Saint-Siméon : Un passé tourné vers l’avenir

Les origines et le nom

Le village tire son nom de Siméon le Stylite, un saint du V ème siècle. Si les traces d’occupation humaine dans la vallée du Grand Morin remontent à la Préhistoire, le village s’est véritablement structuré autour de ses terres agricoles fertiles. Au fil des siècles, Saint-Siméon a fait partie intégrante de la Brie Champenoise, une région stratégique située entre les domaines des Comtes de Champagne et le pouvoir royal parisien.

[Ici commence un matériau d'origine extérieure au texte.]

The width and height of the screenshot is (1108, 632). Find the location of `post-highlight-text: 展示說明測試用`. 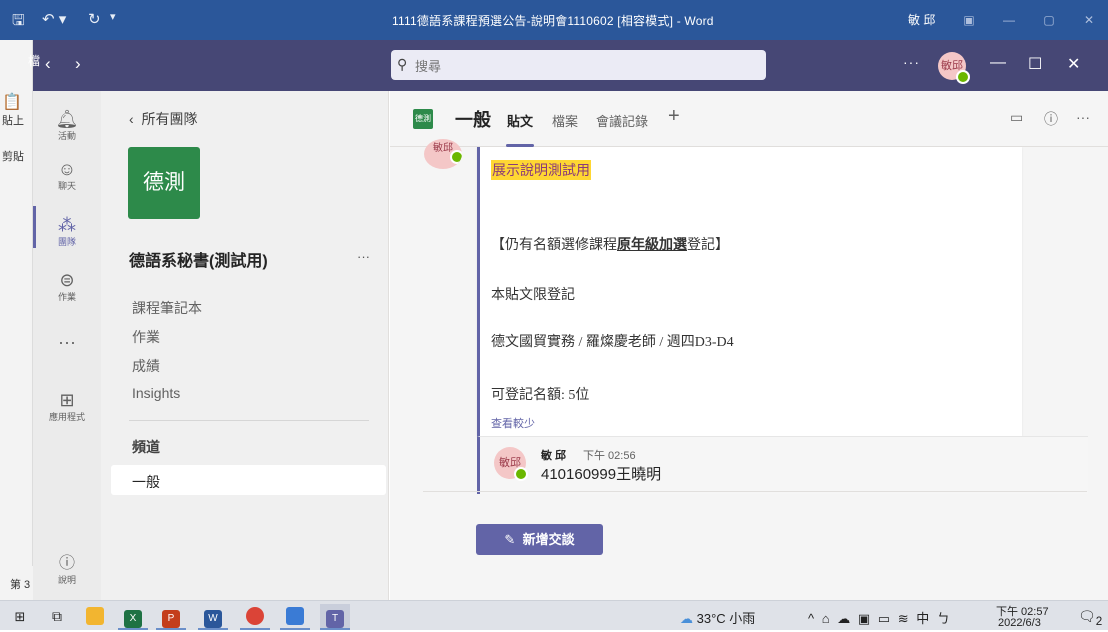

post-highlight-text: 展示說明測試用 is located at coordinates (541, 170).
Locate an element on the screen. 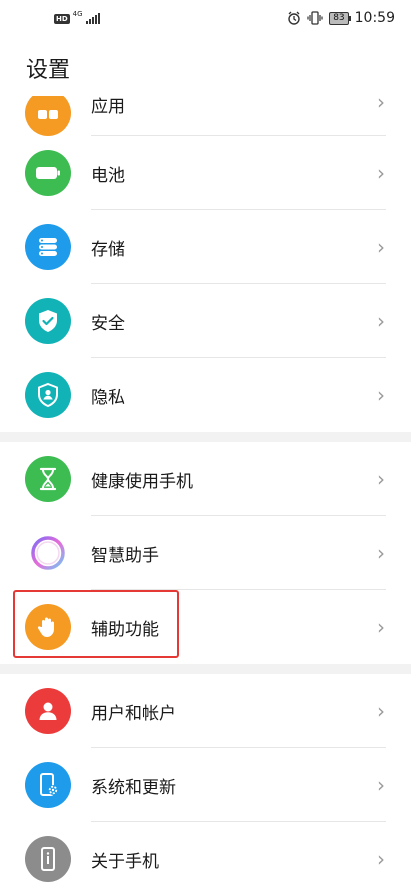 This screenshot has height=896, width=411. settings-item-label: 智慧助手 is located at coordinates (125, 556).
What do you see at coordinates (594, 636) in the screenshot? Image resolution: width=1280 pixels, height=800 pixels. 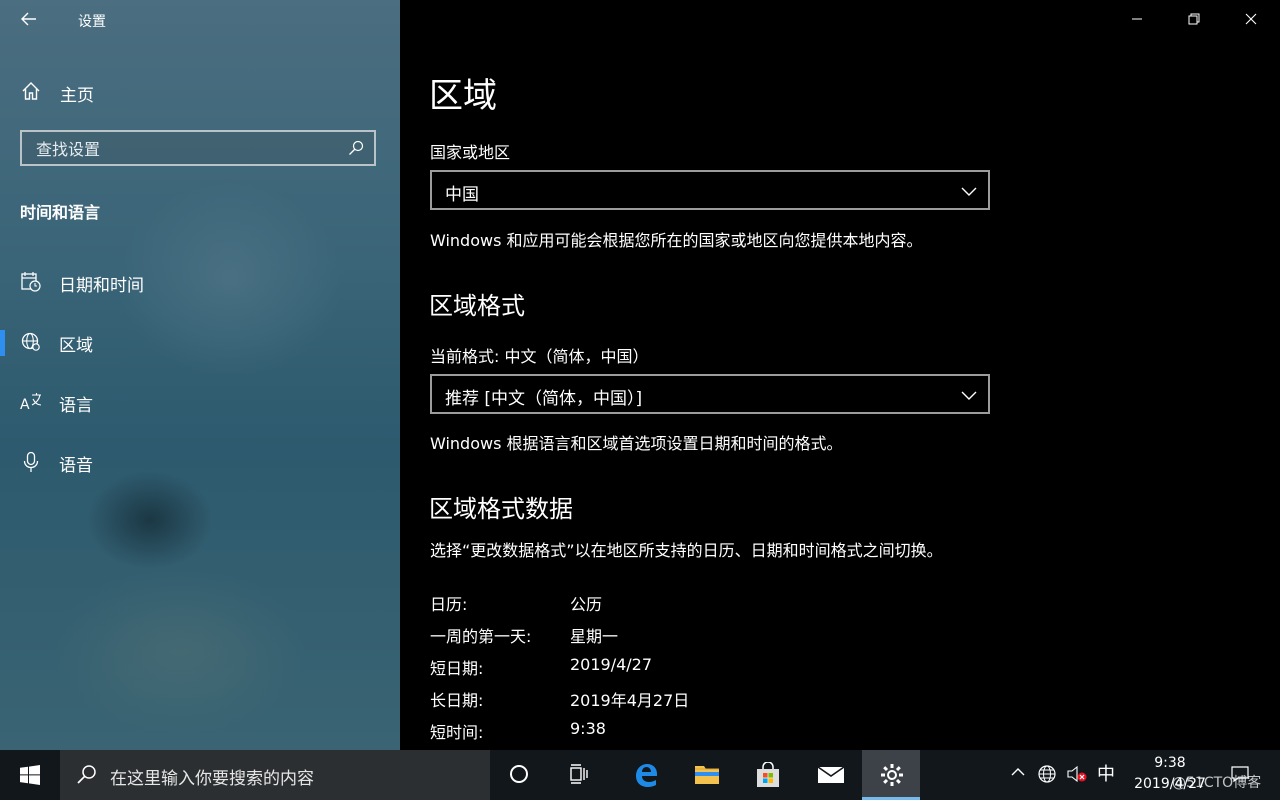 I see `first-day-value: 星期一` at bounding box center [594, 636].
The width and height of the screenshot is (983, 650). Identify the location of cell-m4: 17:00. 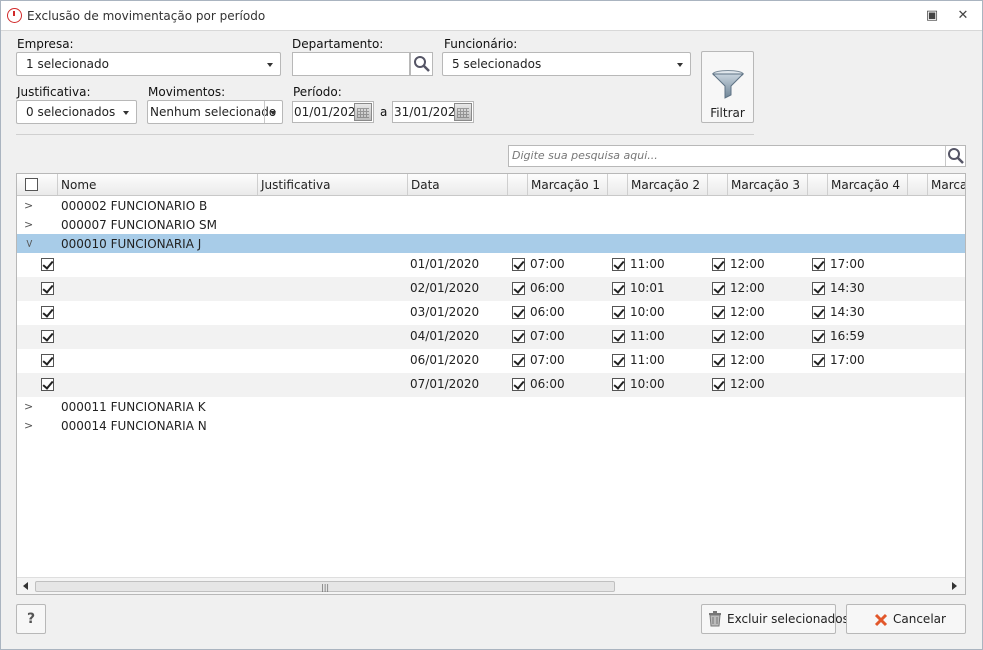
(848, 264).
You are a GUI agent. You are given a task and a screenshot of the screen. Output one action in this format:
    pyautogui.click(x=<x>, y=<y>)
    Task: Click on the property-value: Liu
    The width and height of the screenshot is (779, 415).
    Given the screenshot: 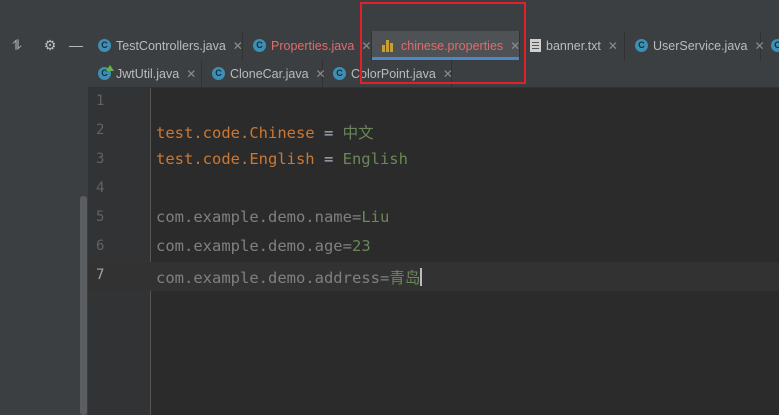 What is the action you would take?
    pyautogui.click(x=376, y=217)
    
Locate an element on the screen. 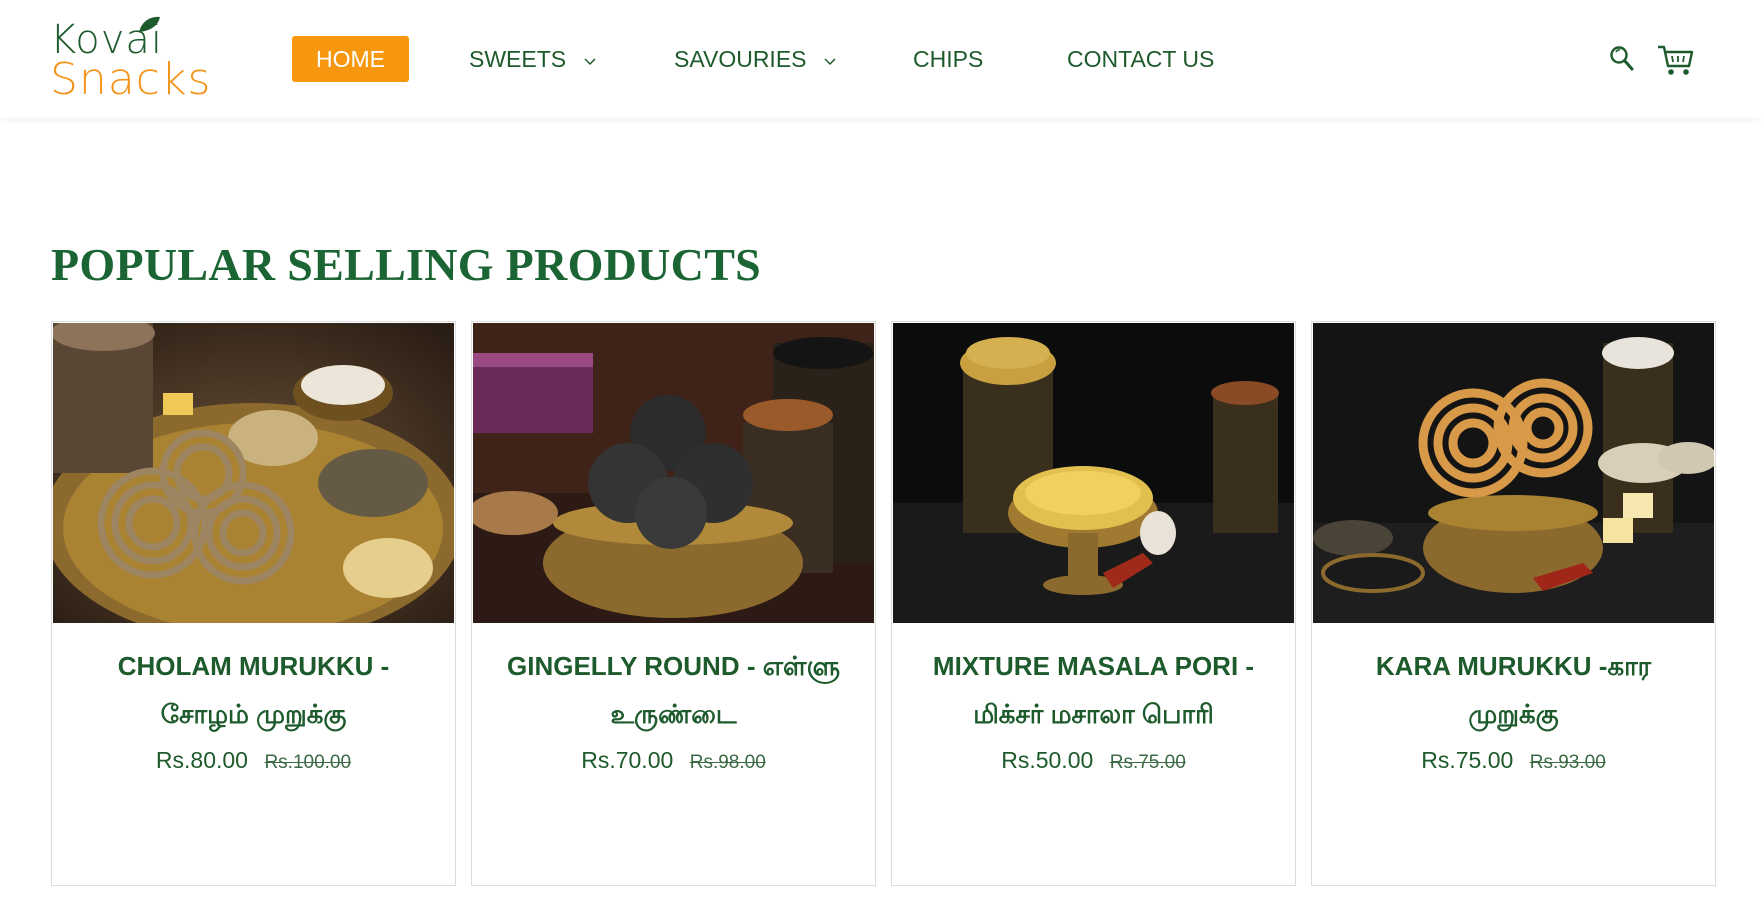  nav-home-label: HOME is located at coordinates (350, 59).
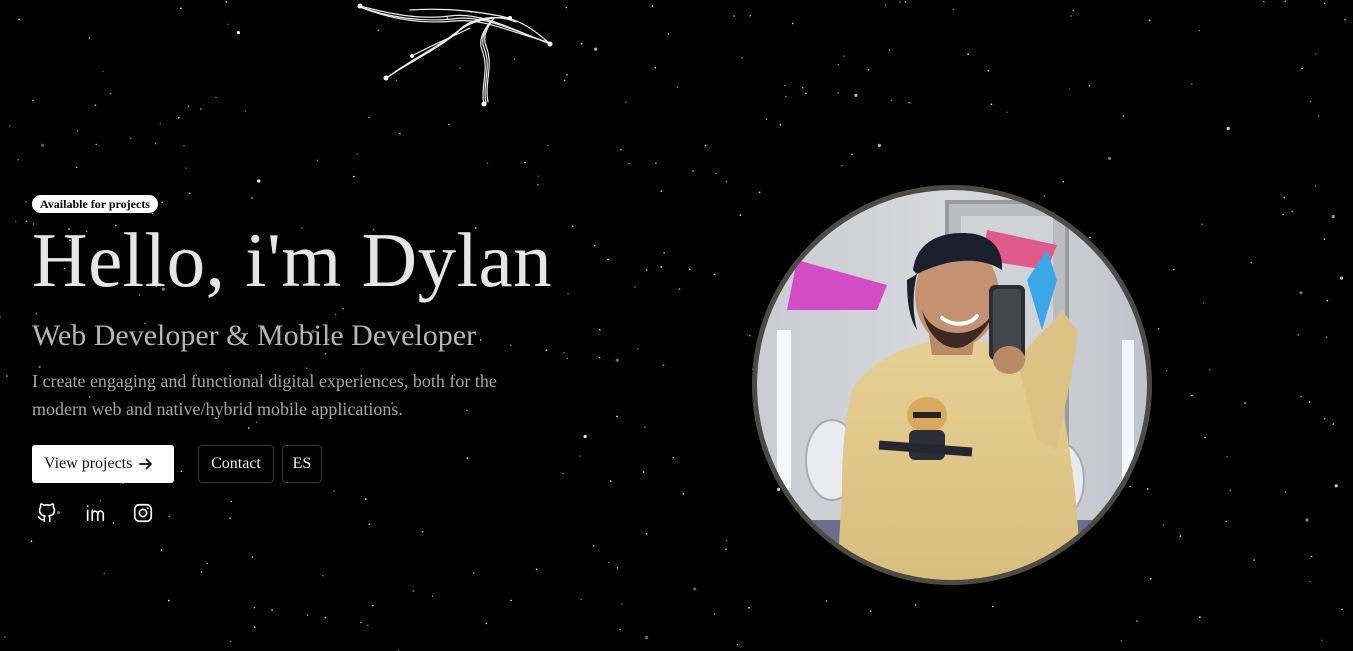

Le Cœur du Bourg : La Place de la Mairie

Véritable centre névralgique de Saint-Siméon, la place de la mairie a toujours été le point de ralliement des administrés. Bordée par l’architecture traditionnelle briarde, elle incarne la continuité du service public et de la vie citoyenne à travers les décennies. C’est ici que se sont succédé les décisions qui ont façonné le visage actuel de notre commune, et où battent, aujourd’hui encore, le pouls des cérémonies et des échanges quotidiens.

Une terre de hameaux

L’une des particularités historiques de Saint-Siméon est son éclatement géographique. Contrairement à d’autres villages regroupés, notre commune s’est développée à travers une multitude de hameaux (Réveillon, La Vanne, Charcot…). Chaque lieu-dit avait sa propre identité, souvent liée à une activité spécifique : moulins au bord de l’eau, fermes seigneuriales sur les plateaux ou exploitations forestières.

Le passage de la ligne de chemin de fer

Un tournant majeur de l’histoire locale fut l’ouverture de la ligne de chemin de fer entre Gretz-Armainvilliers et Vitry-le-François.
En 1885, la gare de Saint-Siméon devient un point de passage crucial.
Elle a permis d’exporter les produits locaux (blé, lait, bois) vers Paris et d’amener une nouvelle activité économique dans la vallée.
Bien que le trafic voyageurs ait cessé dans les années 1950, l’ancienne gare reste aujourd’hui un repère historique majeur de cette époque industrielle.

Les épreuves du XXe siècle

Comme beaucoup de communes de Seine-et-Marne, Saint-Siméon a été marquée par les conflits mondiaux. Sa position près du Grand Morin l’a placée sur le chemin des mouvements de troupes lors de la Bataille de la Marne en 1914. Le monument aux morts de la commune témoigne encore aujourd’hui du sacrifice des enfants du pays pour la défense de la France.

Le sacrifice d’Alfred Besson et la Résistance
Le XXe siècle à Saint-Siméon est aussi marqué par des actes de courage local. Alfred Besson, figure de la Résistance dans notre secteur, a payé de sa vie son engagement pour la liberté.
Le 30 août 1944, alors que la Libération approchait, il fut abattu par les troupes allemandes lors d’une mission. Pour que son nom ne soit jamais oublié, une stèle commémorative a été érigée à l’endroit même de son sacrifice. Chaque année, la municipalité et les habitants s’y recueillent pour honorer sa mémoire et, à travers lui, tous ceux qui ont résisté dans l’ombre au sein de nos hameaux.